● Exercise aim: Which of the lines in the data below contain the string "next"? Copy each of them.
(Supplied data begins)
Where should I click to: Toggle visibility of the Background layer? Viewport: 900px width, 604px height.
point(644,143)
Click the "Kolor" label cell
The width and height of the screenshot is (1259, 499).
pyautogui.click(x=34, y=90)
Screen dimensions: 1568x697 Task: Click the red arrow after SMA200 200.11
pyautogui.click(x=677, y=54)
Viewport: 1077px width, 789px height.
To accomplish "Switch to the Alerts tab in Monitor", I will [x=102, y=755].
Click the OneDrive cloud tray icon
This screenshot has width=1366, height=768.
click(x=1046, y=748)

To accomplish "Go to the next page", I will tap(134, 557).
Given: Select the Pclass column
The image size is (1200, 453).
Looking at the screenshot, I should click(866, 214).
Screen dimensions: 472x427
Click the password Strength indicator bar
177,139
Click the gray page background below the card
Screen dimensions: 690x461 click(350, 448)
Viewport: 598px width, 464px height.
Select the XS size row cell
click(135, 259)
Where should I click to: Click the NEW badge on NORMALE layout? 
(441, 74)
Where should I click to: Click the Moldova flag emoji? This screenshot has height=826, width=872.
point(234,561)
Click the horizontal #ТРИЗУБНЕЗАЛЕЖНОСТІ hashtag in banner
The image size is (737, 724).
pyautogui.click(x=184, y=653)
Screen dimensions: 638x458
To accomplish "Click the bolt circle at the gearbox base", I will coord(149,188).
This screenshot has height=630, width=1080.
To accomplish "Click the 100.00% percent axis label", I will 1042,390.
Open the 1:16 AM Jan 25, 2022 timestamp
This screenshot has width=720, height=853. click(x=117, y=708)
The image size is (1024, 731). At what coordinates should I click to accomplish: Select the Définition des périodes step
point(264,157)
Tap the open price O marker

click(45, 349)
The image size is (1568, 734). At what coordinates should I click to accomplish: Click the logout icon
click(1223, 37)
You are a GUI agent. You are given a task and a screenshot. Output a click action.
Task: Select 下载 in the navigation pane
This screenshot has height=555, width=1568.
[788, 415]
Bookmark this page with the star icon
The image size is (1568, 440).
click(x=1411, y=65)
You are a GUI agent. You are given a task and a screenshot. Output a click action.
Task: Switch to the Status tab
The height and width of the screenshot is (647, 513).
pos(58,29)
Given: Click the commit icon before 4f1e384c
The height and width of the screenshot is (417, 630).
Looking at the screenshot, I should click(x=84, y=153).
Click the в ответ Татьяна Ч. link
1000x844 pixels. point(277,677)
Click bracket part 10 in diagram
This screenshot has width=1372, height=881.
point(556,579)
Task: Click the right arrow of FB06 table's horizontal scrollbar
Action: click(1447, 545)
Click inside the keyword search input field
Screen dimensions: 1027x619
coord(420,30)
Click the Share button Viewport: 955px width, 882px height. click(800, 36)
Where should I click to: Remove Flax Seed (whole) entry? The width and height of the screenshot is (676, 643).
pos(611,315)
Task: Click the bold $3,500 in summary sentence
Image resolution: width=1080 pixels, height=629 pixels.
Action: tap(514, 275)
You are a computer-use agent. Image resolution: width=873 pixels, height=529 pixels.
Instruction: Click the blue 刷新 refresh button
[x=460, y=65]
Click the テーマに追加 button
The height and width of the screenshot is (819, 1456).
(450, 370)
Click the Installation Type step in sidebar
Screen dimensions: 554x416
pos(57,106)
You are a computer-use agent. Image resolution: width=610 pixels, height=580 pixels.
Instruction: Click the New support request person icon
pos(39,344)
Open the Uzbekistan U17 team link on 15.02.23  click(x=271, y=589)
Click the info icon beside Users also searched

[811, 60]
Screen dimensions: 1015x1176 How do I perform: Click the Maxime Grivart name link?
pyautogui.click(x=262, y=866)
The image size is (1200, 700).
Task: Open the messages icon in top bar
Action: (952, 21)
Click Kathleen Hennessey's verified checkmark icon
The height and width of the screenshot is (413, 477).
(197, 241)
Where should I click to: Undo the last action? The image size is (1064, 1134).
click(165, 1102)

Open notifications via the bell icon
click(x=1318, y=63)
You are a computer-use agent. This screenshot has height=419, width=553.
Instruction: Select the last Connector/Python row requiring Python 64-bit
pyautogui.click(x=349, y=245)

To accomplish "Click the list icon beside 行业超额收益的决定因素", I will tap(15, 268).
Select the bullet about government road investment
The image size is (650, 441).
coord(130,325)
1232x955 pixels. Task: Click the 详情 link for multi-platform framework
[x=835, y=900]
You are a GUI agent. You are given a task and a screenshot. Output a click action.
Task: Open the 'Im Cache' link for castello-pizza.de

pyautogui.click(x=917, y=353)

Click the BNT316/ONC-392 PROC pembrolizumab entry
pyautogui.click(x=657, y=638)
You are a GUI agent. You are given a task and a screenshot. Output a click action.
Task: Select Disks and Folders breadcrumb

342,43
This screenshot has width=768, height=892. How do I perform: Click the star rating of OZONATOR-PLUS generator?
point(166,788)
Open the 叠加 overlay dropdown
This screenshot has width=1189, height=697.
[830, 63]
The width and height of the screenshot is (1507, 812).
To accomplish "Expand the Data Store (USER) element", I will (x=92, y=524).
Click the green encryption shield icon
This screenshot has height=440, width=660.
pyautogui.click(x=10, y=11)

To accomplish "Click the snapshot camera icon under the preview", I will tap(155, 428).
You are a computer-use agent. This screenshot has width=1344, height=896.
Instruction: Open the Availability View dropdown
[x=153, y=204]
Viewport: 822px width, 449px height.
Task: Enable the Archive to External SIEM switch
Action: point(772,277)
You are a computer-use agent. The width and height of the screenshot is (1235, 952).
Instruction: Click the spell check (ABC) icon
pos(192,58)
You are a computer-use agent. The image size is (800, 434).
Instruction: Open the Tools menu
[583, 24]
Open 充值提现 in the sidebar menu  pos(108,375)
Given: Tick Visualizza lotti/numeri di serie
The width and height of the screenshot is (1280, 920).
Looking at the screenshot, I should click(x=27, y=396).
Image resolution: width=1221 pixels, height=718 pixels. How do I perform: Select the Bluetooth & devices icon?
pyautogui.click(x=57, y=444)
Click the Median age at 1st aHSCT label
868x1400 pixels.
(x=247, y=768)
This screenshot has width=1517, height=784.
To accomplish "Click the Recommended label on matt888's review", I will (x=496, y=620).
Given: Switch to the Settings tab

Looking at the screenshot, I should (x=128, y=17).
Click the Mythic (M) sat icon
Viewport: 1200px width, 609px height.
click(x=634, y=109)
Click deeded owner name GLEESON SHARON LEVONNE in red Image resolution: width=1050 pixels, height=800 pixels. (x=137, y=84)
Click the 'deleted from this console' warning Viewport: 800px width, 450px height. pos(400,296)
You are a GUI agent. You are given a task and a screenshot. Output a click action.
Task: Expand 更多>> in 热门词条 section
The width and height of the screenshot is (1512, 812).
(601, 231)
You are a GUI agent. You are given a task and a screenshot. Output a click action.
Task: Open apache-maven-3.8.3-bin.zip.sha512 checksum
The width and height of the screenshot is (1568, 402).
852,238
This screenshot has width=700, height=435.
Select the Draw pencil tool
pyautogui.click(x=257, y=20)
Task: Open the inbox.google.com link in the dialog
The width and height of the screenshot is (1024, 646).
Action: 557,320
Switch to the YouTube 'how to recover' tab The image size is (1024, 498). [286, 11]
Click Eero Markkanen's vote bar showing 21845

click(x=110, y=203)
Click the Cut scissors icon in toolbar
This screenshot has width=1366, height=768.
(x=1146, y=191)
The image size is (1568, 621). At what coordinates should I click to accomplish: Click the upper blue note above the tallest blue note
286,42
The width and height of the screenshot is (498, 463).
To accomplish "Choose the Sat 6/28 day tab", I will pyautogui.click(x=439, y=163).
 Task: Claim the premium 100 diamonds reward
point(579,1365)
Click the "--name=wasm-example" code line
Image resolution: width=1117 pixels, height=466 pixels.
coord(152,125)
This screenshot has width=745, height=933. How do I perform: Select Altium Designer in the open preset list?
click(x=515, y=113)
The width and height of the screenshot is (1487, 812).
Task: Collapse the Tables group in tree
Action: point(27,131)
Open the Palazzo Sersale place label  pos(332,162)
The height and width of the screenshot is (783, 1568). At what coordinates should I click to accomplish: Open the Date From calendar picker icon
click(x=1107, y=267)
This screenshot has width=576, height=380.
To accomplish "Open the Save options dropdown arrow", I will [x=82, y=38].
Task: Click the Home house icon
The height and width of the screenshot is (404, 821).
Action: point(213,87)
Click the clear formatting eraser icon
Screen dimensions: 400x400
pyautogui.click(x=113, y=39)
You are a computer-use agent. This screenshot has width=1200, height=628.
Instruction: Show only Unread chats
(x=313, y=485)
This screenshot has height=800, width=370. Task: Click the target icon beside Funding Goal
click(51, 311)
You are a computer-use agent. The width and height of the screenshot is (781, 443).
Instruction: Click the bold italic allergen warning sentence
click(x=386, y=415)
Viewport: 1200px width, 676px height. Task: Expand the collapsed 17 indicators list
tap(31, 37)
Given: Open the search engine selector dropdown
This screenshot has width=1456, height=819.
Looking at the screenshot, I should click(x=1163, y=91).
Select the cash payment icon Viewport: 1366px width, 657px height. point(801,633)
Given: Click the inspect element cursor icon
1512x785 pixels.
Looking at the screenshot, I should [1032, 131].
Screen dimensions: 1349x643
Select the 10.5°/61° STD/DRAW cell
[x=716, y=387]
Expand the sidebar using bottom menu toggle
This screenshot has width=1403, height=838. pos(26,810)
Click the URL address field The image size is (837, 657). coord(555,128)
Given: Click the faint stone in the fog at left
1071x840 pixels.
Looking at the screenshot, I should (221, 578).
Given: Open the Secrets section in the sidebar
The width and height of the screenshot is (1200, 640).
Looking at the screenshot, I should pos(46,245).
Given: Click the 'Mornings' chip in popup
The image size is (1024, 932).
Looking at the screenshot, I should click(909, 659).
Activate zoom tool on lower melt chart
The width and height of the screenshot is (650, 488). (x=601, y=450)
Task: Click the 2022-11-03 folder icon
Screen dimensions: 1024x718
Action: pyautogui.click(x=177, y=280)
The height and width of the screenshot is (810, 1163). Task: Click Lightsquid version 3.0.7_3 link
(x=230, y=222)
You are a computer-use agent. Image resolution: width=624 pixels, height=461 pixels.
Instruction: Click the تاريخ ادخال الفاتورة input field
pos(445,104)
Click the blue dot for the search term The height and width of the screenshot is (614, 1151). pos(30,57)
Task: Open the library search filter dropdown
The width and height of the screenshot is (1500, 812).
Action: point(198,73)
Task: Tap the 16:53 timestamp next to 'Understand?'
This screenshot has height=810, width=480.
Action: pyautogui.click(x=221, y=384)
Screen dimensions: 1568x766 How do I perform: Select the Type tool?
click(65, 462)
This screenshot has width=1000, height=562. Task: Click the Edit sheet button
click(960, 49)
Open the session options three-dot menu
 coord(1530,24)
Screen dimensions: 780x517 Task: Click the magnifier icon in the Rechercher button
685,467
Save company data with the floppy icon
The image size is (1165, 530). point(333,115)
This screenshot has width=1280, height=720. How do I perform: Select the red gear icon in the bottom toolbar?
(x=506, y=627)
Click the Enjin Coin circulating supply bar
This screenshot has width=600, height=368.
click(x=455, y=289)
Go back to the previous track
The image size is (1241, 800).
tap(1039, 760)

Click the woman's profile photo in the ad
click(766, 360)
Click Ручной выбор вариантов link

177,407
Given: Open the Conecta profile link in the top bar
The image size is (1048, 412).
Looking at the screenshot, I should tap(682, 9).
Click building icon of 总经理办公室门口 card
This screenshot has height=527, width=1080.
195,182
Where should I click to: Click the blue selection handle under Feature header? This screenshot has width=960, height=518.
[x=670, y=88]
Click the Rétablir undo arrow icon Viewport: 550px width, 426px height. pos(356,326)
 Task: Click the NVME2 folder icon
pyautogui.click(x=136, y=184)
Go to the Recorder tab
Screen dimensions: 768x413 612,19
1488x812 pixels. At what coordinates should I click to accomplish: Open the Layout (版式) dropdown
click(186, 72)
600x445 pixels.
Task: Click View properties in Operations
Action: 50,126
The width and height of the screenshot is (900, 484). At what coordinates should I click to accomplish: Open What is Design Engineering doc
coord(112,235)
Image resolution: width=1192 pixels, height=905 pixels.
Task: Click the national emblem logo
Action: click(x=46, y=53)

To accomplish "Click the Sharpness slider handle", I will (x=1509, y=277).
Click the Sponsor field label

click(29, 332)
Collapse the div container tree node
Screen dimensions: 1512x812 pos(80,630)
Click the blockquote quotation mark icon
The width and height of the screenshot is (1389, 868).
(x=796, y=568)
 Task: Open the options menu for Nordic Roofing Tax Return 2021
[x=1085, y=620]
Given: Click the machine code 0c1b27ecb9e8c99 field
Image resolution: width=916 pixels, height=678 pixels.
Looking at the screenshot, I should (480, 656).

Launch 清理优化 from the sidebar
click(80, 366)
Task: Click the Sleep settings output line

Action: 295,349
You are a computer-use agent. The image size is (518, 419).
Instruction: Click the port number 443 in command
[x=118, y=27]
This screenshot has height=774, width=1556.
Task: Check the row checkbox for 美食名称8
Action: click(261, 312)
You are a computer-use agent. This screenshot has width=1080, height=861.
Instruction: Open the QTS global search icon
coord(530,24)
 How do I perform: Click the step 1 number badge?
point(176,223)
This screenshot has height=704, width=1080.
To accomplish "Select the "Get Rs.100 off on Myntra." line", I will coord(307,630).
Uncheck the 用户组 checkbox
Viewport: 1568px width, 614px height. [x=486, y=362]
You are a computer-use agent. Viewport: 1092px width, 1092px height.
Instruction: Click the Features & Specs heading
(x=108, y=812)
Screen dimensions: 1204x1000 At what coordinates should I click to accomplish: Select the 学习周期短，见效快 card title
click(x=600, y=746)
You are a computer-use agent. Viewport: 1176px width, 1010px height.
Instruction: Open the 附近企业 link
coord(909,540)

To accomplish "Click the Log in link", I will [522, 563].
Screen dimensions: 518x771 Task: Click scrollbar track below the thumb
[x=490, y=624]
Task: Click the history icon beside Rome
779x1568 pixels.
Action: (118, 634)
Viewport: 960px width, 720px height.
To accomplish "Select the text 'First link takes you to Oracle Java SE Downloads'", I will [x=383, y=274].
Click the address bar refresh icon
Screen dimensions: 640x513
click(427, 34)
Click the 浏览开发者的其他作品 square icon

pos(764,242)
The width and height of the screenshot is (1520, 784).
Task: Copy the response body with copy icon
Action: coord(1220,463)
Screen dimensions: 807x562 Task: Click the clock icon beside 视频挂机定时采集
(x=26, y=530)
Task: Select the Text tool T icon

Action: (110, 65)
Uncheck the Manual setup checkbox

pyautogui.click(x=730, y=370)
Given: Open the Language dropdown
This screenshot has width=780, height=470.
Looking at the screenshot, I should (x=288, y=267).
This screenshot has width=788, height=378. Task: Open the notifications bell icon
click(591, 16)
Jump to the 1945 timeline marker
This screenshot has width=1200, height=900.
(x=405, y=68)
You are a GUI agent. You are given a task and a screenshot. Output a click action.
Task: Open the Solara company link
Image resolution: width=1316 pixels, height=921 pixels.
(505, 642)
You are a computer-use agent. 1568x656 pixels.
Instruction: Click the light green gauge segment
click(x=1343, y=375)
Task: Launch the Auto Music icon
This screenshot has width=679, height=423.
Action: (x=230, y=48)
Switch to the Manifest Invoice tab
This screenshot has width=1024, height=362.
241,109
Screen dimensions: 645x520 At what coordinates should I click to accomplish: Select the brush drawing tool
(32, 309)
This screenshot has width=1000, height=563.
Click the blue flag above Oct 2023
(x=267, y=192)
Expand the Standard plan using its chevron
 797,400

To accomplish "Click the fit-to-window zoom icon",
(Supplied data ends)
● Response below:
To accomplish "Go to the next page", I will tap(134, 557).
Task: Tap the 16:53 timestamp next to 'Understand?'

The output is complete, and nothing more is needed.